There is a particular satisfaction in watching a writer who was once quietly doubted — by friends, by the literary establishment, perhaps by himself — receive one of the highest honors on offer. Julian Barnes has won the 2026 Princess of Asturias Prize for Literature, and one imagines the novelist receiving the news with characteristic restraint: a pause, a dry acknowledgment, possibly a private joke about Flaubert.

Barnes has been winning prizes long enough that surprise would be unseemly. The Booker arrived in 2011 for The Sense of an Ending, a novel so compact and so devastating that many readers felt obscurely cheated by its slimness, as though a great novel were obliged to be long. He was sixty-five at the time. The shortlisted generation that preceded him had taken the Booker with more flamboyance — Rushdie with apocalyptic fanfare, Amis with maximalist noise. Barnes was always quieter, always more interested in what prose could accomplish through control than through accumulation.

Flaubert's Parrot, published in 1984, made his name in a way that the British literary world took some time to fully process. It was not quite a novel and not quite criticism; it was something Barnes had essentially invented for himself — Gustave Flaubert, a stuffed bird, an obsessive narrator, and a meditation on the impossibility of knowing anything definitive about a writer's life. In retrospect, the book was a template for the kind of literary essay-novel hybrid that would define the next three decades of experimentation. Barnes got there first.
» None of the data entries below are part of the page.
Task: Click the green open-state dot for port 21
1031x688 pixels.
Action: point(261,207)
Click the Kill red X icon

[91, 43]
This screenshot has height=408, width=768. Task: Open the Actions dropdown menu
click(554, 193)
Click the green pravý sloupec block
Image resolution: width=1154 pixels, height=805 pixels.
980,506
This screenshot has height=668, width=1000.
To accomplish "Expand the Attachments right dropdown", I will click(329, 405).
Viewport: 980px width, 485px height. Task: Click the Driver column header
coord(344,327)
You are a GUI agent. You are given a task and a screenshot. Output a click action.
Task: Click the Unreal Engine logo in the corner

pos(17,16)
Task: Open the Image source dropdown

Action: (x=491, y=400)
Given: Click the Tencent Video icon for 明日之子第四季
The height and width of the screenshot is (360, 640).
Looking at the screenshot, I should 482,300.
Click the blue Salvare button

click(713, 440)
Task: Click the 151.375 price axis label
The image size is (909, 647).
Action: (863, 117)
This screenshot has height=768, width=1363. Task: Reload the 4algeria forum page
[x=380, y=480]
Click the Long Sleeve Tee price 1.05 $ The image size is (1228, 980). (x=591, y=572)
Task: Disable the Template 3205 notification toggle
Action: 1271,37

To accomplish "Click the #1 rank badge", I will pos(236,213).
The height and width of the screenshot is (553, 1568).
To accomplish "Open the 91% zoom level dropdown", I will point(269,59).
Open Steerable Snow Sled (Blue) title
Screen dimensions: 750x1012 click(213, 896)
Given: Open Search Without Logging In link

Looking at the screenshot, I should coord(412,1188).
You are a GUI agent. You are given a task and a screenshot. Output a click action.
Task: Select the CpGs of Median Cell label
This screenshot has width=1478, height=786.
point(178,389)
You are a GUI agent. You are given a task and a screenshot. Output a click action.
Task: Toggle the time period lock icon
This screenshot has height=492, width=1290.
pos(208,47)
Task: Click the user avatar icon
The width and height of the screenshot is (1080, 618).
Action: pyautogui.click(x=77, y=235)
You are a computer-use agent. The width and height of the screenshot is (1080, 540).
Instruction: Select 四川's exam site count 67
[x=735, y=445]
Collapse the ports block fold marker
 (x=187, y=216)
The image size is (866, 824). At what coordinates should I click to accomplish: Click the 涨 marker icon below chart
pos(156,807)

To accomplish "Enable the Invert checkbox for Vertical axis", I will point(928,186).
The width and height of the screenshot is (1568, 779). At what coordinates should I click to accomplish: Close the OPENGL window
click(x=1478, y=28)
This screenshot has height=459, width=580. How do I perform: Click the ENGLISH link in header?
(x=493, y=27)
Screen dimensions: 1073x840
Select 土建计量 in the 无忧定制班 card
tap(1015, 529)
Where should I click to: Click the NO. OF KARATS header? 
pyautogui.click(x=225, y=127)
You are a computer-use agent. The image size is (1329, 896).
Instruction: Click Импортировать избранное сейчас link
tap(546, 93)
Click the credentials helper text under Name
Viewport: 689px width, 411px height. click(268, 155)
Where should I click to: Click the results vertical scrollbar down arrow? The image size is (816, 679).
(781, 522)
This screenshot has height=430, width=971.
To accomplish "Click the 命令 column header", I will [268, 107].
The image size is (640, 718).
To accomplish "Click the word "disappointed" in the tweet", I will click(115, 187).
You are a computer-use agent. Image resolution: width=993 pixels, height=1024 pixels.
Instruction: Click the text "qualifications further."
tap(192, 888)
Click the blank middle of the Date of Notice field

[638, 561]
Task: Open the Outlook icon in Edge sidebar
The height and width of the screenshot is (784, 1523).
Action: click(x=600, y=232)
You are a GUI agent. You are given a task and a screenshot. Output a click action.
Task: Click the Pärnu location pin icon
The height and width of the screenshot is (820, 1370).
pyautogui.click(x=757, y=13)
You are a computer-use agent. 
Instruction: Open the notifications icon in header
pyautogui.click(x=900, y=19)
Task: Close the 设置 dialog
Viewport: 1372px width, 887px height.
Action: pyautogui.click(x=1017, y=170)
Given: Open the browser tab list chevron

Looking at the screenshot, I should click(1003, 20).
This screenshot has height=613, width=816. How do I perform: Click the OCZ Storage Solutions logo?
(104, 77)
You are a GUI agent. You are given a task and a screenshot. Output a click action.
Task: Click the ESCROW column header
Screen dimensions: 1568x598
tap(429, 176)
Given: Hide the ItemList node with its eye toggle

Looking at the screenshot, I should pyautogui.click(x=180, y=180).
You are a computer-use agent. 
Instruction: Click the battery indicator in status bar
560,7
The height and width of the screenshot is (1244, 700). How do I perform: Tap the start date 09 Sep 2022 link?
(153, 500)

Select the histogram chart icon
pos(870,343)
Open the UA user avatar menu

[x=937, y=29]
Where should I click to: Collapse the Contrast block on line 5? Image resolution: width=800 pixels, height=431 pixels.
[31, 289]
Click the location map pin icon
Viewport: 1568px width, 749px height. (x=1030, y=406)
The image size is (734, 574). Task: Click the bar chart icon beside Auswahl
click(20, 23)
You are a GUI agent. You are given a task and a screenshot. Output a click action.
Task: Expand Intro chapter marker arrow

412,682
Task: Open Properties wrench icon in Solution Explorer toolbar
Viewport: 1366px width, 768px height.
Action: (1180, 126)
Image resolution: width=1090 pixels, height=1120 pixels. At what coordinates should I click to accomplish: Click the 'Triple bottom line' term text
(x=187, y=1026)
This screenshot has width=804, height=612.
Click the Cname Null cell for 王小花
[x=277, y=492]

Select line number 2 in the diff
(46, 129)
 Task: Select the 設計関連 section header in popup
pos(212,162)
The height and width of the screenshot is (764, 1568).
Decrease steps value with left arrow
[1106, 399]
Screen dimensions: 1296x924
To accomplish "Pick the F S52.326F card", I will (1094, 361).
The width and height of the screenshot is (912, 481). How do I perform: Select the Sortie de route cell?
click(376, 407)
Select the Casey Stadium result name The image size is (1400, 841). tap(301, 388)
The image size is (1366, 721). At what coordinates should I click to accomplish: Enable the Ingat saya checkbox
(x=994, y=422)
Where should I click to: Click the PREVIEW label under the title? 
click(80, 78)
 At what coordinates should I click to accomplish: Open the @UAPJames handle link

The Princess of Asturias Prize for Literature, awarded annually in Oviedo, has a habit of recognizing writers who operate outside the superlative register — not the loudest, but the most precise. Previous recipients include Milan Kundera, Doris Lessing, and Paul Auster. Barnes joins that company with a body of work that, read in sequence, amounts to a sustained inquiry into loss, memory, and the gap between what we remember and what actually happened. Levels of Life, his meditation on grief after the death of his wife, Pat Kavanagh, is the book serious readers return to most often. It is forty pages long. It contains more genuine feeling than most novels of four hundred.

The anecdote circulating — that Barnes was the writer no one believed in, not even his friends — has the feel of a legend being assembled in real time. Every significant literary career involves a period when the talent is visible but the recognition is not. Barnes navigated his with the same quality his prose demonstrates: a quiet stubbornness, a refusal to be flashier than the material demands.

There is a word in Spanish for this — tenacidad — and it seems fitting that the country now awarding the prize should supply it.